I agree with the "give it time" approach given who we hired. And admittedly, I generally believe in "give it time" no matter the coach. Financially and competitively I think that gives us the best chance at longer term success.

I would love your outside opinion on this, and it's to 1) challenge the premise and 2) determine in advance what the hypothetical outcomes will mean, both good and bad.

1) Challenge the Premise
Paul Johnson's win % and ACC Championship game rate were the same as Chan Gailey's
(I am dismissing the 5-6 FBS year where we made the ACCCG due to DQ's from other teams and an anomaly year even for the ACC Coastal. 5-6 vs. FBS was basically Gailey's annual performance, but he did not have every other team in the Coastal stink all at once).

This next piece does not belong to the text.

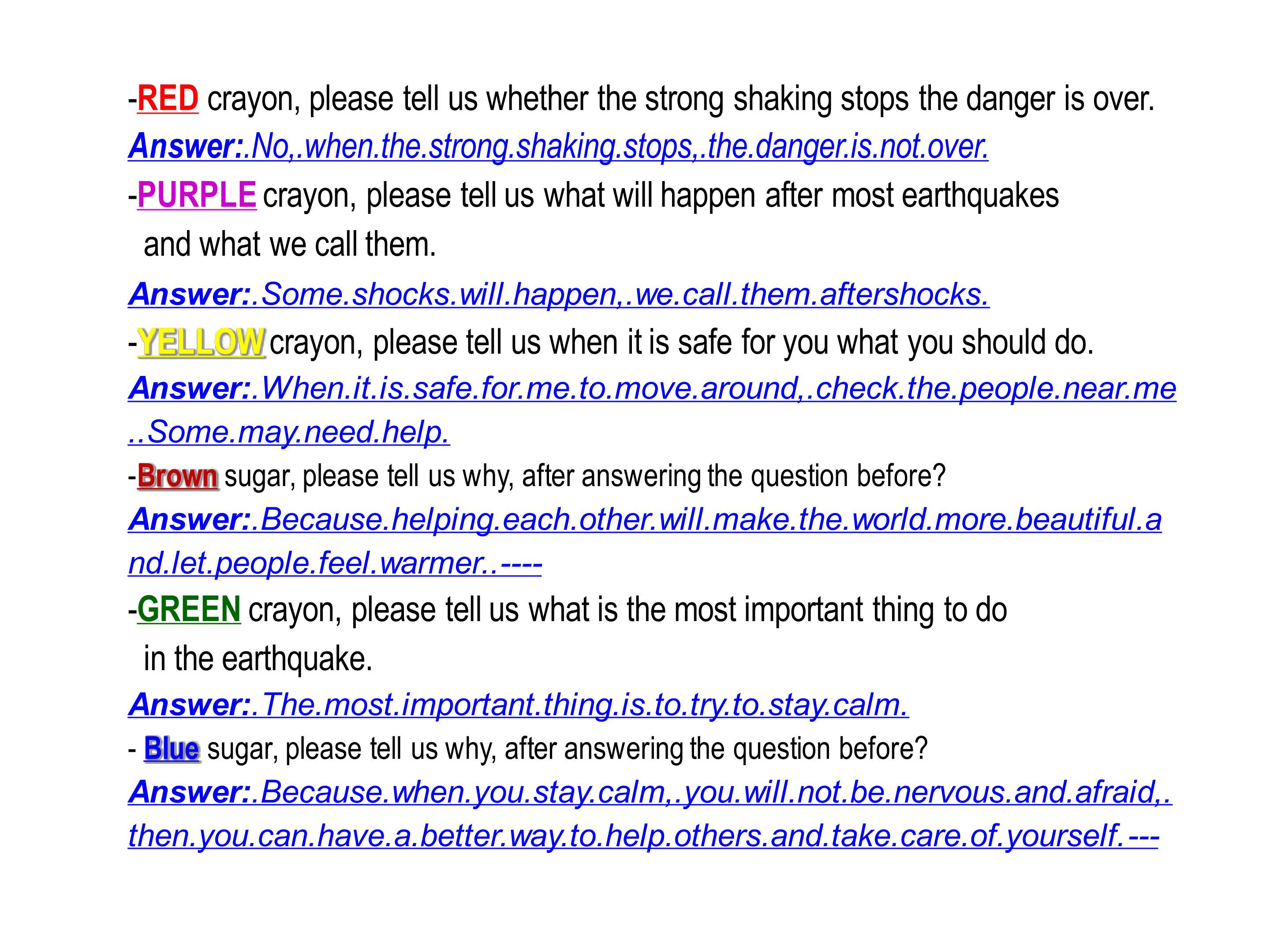Click the question about when it is safe
1270x952 pixels.
click(x=681, y=342)
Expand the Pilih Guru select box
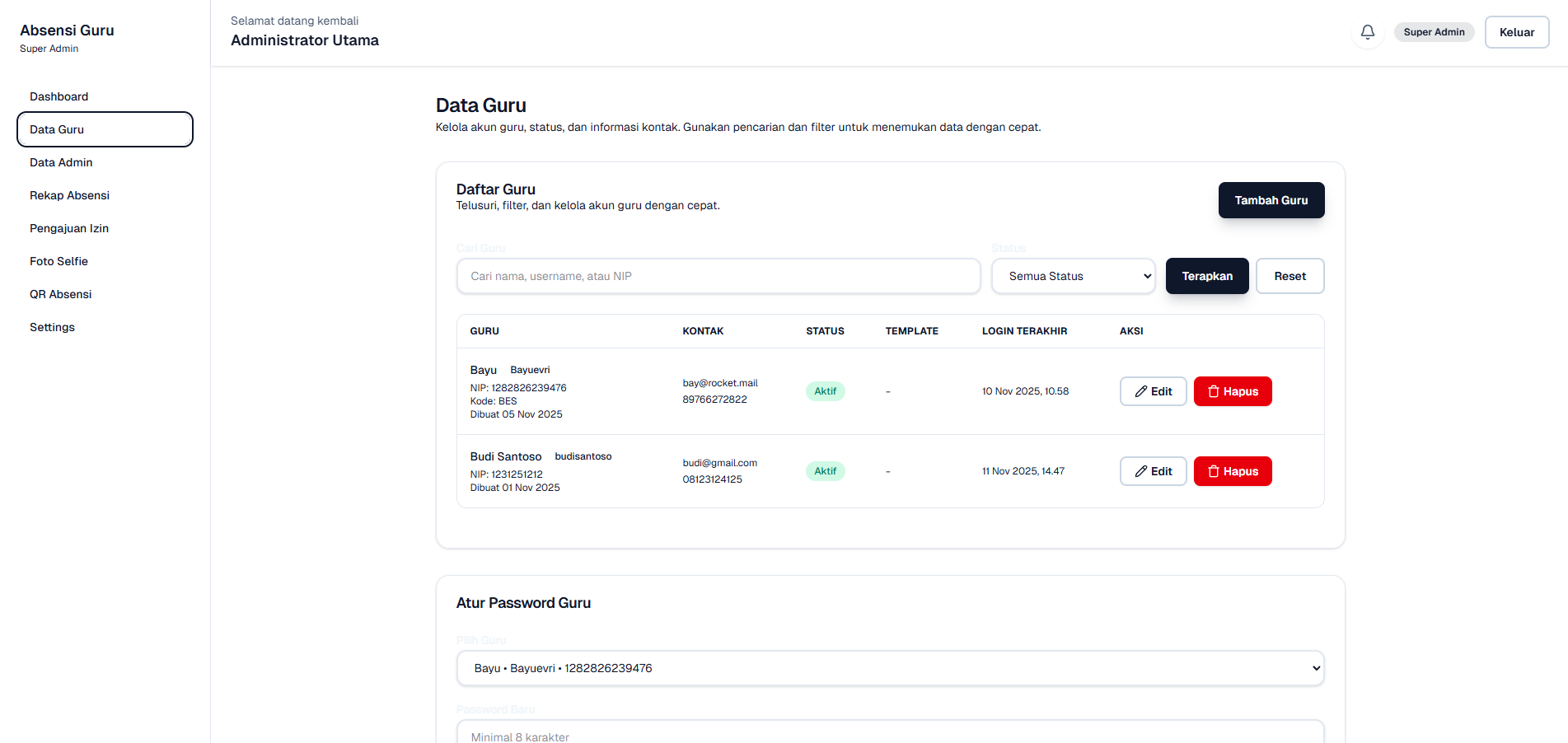 coord(890,668)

Some look at that as bashing Paul Johnson and being unappreciative, but let me be clear for my preference for CPJ over CCG, when it comes down to it. But we cannot ignore the data, which sometimes conflicts with emotion. Gailey's far superior defenses to Johnson's was his means to the end.

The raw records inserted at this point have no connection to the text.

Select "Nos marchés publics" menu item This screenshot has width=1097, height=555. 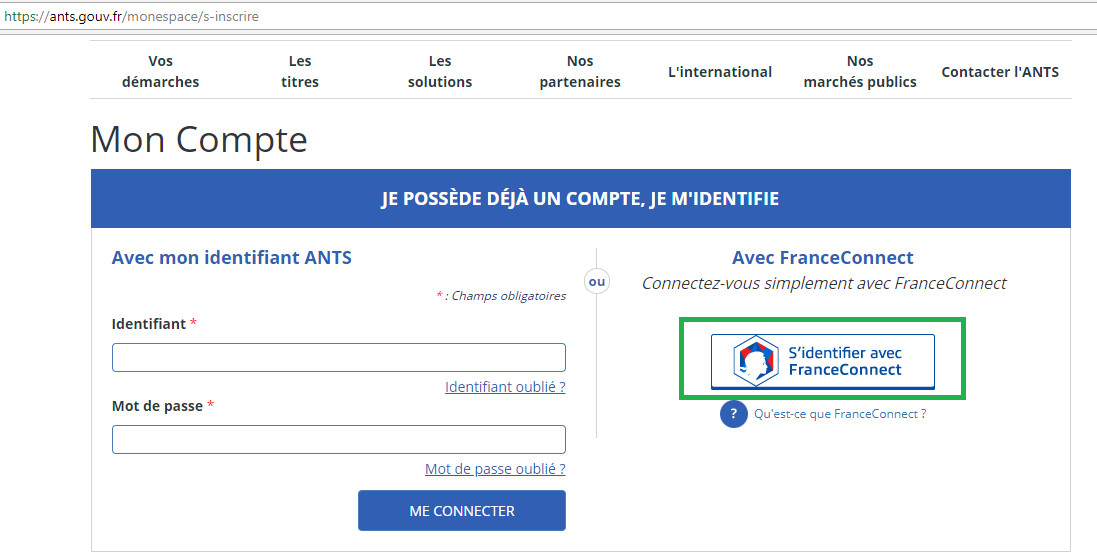860,72
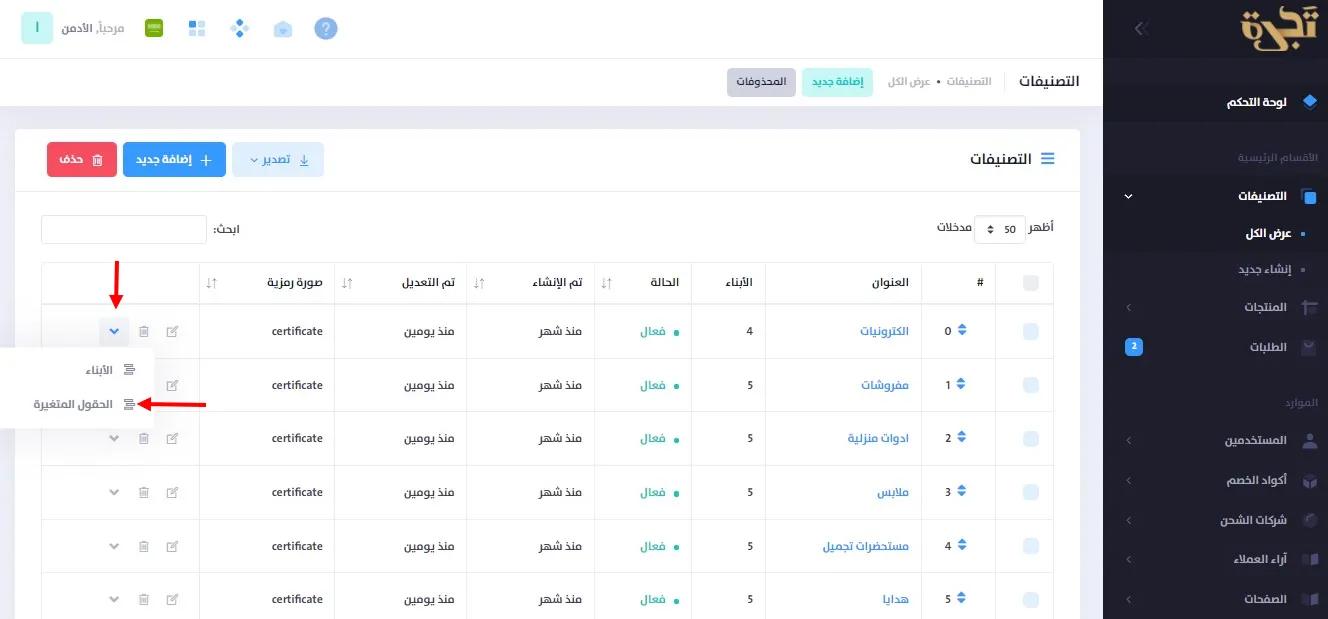Open the تصدير export dropdown
Viewport: 1328px width, 619px height.
pos(278,160)
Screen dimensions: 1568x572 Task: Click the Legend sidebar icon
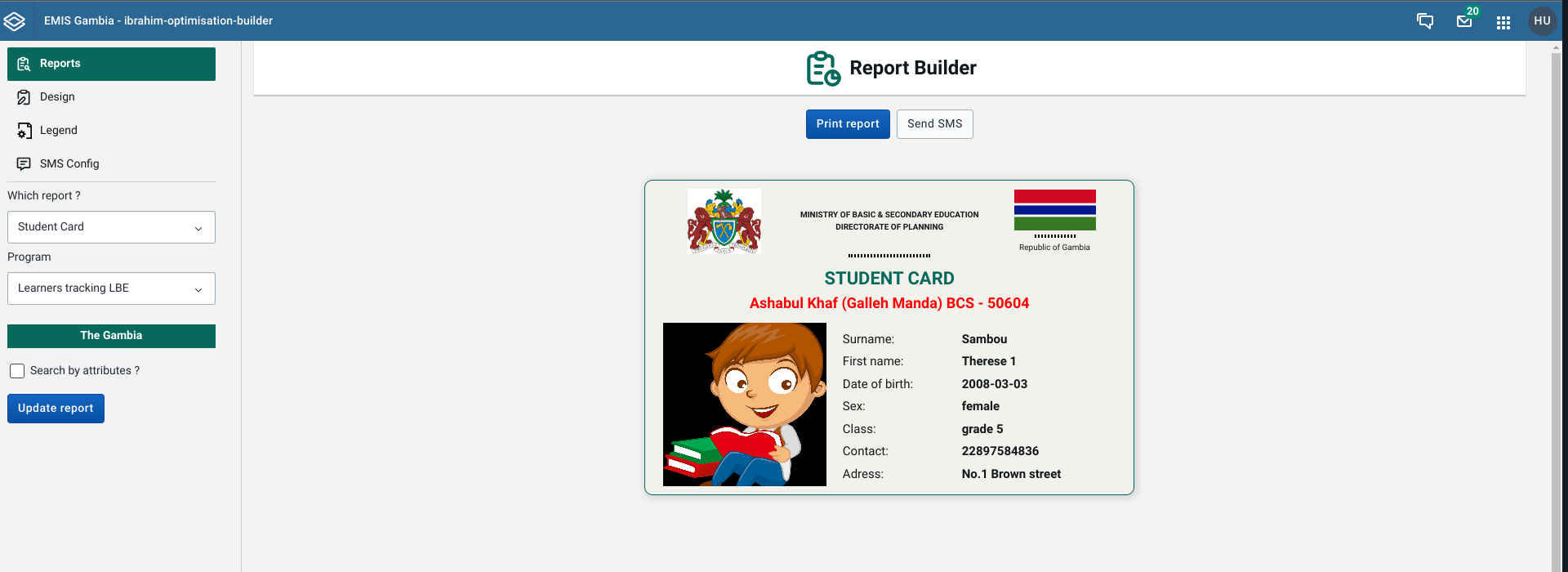(24, 131)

So basically, what did the CPJ tenure prove relative to Chan Gailey, the latter being a ho-hum X's and O's guy, but with an emphasis on defense and recruited a little better?

2) Determine in advance what the CGC outcome means (4 years from now)
Even if Collins fails, it does not mean we cannot compete via his methodology.

Let's say, for example, Collins recruits in the top 35 for the next 4 years but delivers results worse than a top 35 team. That is basically saying we can be a top 5-6 ACC team talent-wise, but the coach couldn't manage gameday.

To me what this one hypothetical says is that GT has a nice ceiling for recruiting talent, and maybe a competent coach is all we need to hold serve or supersede the Gailey and Johnson years.

This is a long way of saying the experiment has a lot of variables that could lead to conclusions other than "we can only compete with the under center (triple) option". The inverse hypothetical can be true that Collins succeeds, and that doesn't mean "the under center (triple) option held us back".
Good post, and thought provoking!

I'll give my thoughts, but you know my biases, and are free to grade on a curve, so to speak :)

1) I'm going to do something cruddy and re-challenge your challenge. Paul Johnson is, in my mind, not the be-all and end-all as a head coach. I DO think he might be the be-all and end-all as an offensive coordinator, though, but his failure to ever get an above average defense at Georgia Tech is his failure. The notion that the two are anything other than VERY tangentially connected I think is a falsehood. I fail to see a reason that Paul Johnson couldn't have an ounce more charisma, and hired Nate Woody 4 years earlier, and not had 1 standard deviation better defenses. That offense is going to hold down OFFENSIVE recruiting, and yeah there is maybe a SMALL degree of collateral damage from coaches saying "you don't want to practice against that, you'll get your knees hurt and it won't prepare you for the NFL", but a good recruiter/defensive coordinator tells prospects "you're going to be playing against the scout offense, and you're always going to be playing from ahead, which means lots of INT's".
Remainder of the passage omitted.